You're very welcome, and thank you! I trust it will continue to grow so long as I continue to make the best lessons I can. If you know anyone who might benefit from my lessons, please do pass them along and that will help the channel grow! For now, I am continuing to enjoy being able to respond to every comment I receive, but it is getting harder. Appreciate your support!
Thanks for watching and great question! You said “deg(v0) + deg(v1) + 1” but I am assuming you meant to write deg(v0) + deg(vk) + 1. The +1 counts vk, and we are actually counting v0 with deg(v0). I know that is a bit unintuitive, but it is because for each neighbor of v0, the preceding vertex cannot be adjacent to vk. One of the possible neighbors of v0 is v1, so we are counting the preceding vertex - v0 - as a vertex that vk cannot be adjacent to. Then deg(vk) counts all the vertices that vk IS adjacent to, and then +1 counts vk. We know at least that many vertices are on the path. Does that help?
@@WrathofMath And the last vertex to which V is neighbour to is not counted , So the total number of vertex Vk cannot be neighbour to is - Degree of Vo + Vo - Last vertex Vj = Degree of Vo Isnt it
Did you read my original reply to Praful's comment? I explained it in that reply, but let me try to reiterate it here. This is discussed in a contradiction section of the proof. We suppose there is no Hamilton cycle. Thus we know that any neighbor of v0 cannot be immediately preceded by a neighbor of vk in the path, otherwise we would have a Hamilton cycle. Then, when counting the vertices on the path, even though deg(v0) is the number of neighbors v0 has, we aren't using deg(v0) to count v0's neighbors. Remember that any neighbor of v0 CANNOT be preceded by a neighbor of vk in the path. So we actually use deg(v0) to count the vertices that precede neighbors of v0, this way we count up only vertices that are not neighbors of vk, and so when we add deg(vk) to this count, we know we haven't double counted any. So again, deg(v0) is being used in this proof to count the vertices that precede neighbors of v0 on the path. One neighbor of v0 is v1, which is preceded by v0 on the path, and so deg(v0) is counting v0. Does that help at all?
@@WrathofMath thanks ALOT! I'm doing a bachelor in data science and this Playlist has been literally saving me this period. I love the way you approach this providing concrete proofs. I mostly would pick a related thesis. 😊😊
Thanks for watching Ragil! My videos don't have subtitles aside from the auto-generated RUclips captions. I try to speak very clearly so those are probably okay. You can turn them on using the "CC" button on the video player, which stands for closed captions. Hope that is some help!
Mr. can you show me how the condition of the graphs satisfies the dirac theorem? I want to know that my understanding about dirac's theorem is right or wrong.
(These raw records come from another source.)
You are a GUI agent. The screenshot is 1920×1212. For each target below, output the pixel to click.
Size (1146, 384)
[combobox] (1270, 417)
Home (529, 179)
This is probably the trickiest part of the proof, and I don't know if a plaintext description will help, but I'll give it a try. At this point in the proof, we just claimed that a Hamiltonian cycle exists, made up primarily of that path P. If v0 is adjacent to vk then there is our cycle and we're done. If that's not the case, then the only way we'd get a Hamilton cycle is if vk is adjacent to some vj and v0 is adjacent to vj+1. Thus, if we suppose for contradiction that we don't have a cycle, then the aforementioned vj and vj+1 must not exist. Supposing such a vj and vj+1 do not exist causes a contradiction, because this means that any time v0 is adjacent to some vertex vj+1, vk must NOT be adjacent to vj. So every neighbor of v0 gives us a non-neighbor of vk. But since all deg(v0) of the neighbors of v0 lie on the path, and also all the deg(vk) neighbors of vk lie on the path, and also vk lies on the path, we have that at least (n/2) + (n/2) + 1 vertices must lie on the path, and perhaps more. This is too many, since it exceeds the order of the graph. When we write deg(v0) + deg(vk) + 1 in the proof, it's important to recognize that deg(v0) is not actually there to count the neighbors of v0, it is there to count the NON-neighbors of vk, because as we said earlier each neighbor of v0 gives us a non-neighbor of vk. All of these non-neighbors must lie on the path, and certainly the actual deg(vk) neighbors of vk also lie on the path.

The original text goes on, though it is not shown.